RECORD EXCERPTS

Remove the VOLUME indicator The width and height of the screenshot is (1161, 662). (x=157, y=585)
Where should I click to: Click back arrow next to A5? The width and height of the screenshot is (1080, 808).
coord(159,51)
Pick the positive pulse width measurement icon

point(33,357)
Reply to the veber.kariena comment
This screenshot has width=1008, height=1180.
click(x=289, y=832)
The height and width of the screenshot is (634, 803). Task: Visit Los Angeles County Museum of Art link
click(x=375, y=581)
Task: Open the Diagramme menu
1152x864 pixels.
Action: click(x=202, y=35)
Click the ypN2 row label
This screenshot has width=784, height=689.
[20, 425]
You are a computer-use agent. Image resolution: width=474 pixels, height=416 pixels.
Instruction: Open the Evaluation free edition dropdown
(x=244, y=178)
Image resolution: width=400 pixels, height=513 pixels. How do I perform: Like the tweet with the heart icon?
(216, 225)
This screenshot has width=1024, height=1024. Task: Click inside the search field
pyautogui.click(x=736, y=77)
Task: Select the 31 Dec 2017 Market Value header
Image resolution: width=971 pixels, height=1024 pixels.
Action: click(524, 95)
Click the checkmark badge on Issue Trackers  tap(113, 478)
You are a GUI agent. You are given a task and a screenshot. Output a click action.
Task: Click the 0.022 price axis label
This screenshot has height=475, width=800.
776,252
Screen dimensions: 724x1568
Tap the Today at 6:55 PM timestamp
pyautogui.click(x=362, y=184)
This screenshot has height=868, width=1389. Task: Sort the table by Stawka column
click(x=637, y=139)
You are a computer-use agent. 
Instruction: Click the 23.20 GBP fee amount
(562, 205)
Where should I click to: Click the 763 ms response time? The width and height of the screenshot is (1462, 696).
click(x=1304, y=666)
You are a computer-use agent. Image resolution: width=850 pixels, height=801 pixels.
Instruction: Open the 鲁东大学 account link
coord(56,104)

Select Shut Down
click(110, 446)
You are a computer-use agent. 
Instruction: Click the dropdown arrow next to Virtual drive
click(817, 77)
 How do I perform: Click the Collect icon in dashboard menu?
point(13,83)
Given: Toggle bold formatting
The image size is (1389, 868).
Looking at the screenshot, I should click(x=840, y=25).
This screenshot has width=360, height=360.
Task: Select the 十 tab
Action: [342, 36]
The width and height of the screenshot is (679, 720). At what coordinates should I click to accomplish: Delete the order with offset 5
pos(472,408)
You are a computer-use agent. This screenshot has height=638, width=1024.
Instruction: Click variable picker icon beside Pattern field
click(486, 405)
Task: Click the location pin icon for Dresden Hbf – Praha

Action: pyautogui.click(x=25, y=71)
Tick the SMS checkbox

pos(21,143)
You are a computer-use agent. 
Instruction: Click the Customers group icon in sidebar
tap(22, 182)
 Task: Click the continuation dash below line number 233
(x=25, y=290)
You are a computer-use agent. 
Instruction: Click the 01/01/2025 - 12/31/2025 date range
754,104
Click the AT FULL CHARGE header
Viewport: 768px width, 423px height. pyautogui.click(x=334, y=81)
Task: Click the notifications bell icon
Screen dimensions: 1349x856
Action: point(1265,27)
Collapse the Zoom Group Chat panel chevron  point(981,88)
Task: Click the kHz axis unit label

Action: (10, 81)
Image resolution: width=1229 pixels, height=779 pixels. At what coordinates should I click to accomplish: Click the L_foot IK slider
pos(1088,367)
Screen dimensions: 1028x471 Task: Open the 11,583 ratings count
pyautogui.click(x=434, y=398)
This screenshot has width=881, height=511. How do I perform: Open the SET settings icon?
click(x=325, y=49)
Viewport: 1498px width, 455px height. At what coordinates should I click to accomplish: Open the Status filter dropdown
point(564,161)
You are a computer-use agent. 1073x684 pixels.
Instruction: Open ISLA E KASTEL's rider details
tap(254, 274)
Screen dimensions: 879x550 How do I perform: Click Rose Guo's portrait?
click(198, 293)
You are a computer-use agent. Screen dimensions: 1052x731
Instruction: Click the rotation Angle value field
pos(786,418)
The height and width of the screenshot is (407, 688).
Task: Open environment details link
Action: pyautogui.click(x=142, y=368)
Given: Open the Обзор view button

WORK INSTRUCTION
All of the material above should be set down again, unaltered.

EXERCISE RESPONSE
Remove the VOLUME indicator The width and height of the screenshot is (1161, 662). (x=157, y=585)
Where should I click to: Click back arrow next to A5? The width and height of the screenshot is (1080, 808).
coord(159,51)
Pick the positive pulse width measurement icon

point(33,357)
Reply to the veber.kariena comment
This screenshot has width=1008, height=1180.
click(x=289, y=832)
The height and width of the screenshot is (634, 803). Task: Visit Los Angeles County Museum of Art link
click(x=375, y=581)
Task: Open the Diagramme menu
1152x864 pixels.
Action: click(x=202, y=35)
Click the ypN2 row label
This screenshot has width=784, height=689.
[20, 425]
You are a computer-use agent. Image resolution: width=474 pixels, height=416 pixels.
Instruction: Open the Evaluation free edition dropdown
(x=244, y=178)
Image resolution: width=400 pixels, height=513 pixels. How do I perform: Like the tweet with the heart icon?
(216, 225)
This screenshot has width=1024, height=1024. Task: Click inside the search field
pyautogui.click(x=736, y=77)
Task: Select the 31 Dec 2017 Market Value header
Image resolution: width=971 pixels, height=1024 pixels.
Action: click(524, 95)
Click the checkmark badge on Issue Trackers  tap(113, 478)
You are a GUI agent. You are given a task and a screenshot. Output a click action.
Task: Click the 0.022 price axis label
This screenshot has height=475, width=800.
776,252
Screen dimensions: 724x1568
Tap the Today at 6:55 PM timestamp
pyautogui.click(x=362, y=184)
This screenshot has height=868, width=1389. Task: Sort the table by Stawka column
click(x=637, y=139)
You are a computer-use agent. 
Instruction: Click the 23.20 GBP fee amount
(562, 205)
Where should I click to: Click the 763 ms response time? The width and height of the screenshot is (1462, 696).
click(x=1304, y=666)
You are a computer-use agent. Image resolution: width=850 pixels, height=801 pixels.
Instruction: Open the 鲁东大学 account link
coord(56,104)

Select Shut Down
click(110, 446)
You are a computer-use agent. 
Instruction: Click the dropdown arrow next to Virtual drive
click(817, 77)
 How do I perform: Click the Collect icon in dashboard menu?
point(13,83)
Given: Toggle bold formatting
The image size is (1389, 868).
Looking at the screenshot, I should click(x=840, y=25).
This screenshot has width=360, height=360.
Task: Select the 十 tab
Action: [342, 36]
The width and height of the screenshot is (679, 720). At what coordinates should I click to accomplish: Delete the order with offset 5
pos(472,408)
You are a computer-use agent. This screenshot has height=638, width=1024.
Instruction: Click variable picker icon beside Pattern field
click(486, 405)
Task: Click the location pin icon for Dresden Hbf – Praha

Action: pyautogui.click(x=25, y=71)
Tick the SMS checkbox

pos(21,143)
You are a computer-use agent. 
Instruction: Click the Customers group icon in sidebar
tap(22, 182)
 Task: Click the continuation dash below line number 233
(x=25, y=290)
You are a computer-use agent. 
Instruction: Click the 01/01/2025 - 12/31/2025 date range
754,104
Click the AT FULL CHARGE header
Viewport: 768px width, 423px height. pyautogui.click(x=334, y=81)
Task: Click the notifications bell icon
Screen dimensions: 1349x856
Action: point(1265,27)
Collapse the Zoom Group Chat panel chevron  point(981,88)
Task: Click the kHz axis unit label

Action: (10, 81)
Image resolution: width=1229 pixels, height=779 pixels. At what coordinates should I click to accomplish: Click the L_foot IK slider
pos(1088,367)
Screen dimensions: 1028x471 Task: Open the 11,583 ratings count
pyautogui.click(x=434, y=398)
This screenshot has width=881, height=511. How do I perform: Open the SET settings icon?
click(x=325, y=49)
Viewport: 1498px width, 455px height. At what coordinates should I click to accomplish: Open the Status filter dropdown
point(564,161)
You are a computer-use agent. 1073x684 pixels.
Instruction: Open ISLA E KASTEL's rider details
tap(254, 274)
Screen dimensions: 879x550 How do I perform: Click Rose Guo's portrait?
click(198, 293)
You are a computer-use agent. Screen dimensions: 1052x731
Instruction: Click the rotation Angle value field
pos(786,418)
The height and width of the screenshot is (407, 688).
Task: Open environment details link
Action: pyautogui.click(x=142, y=368)
Given: Open the Обзор view button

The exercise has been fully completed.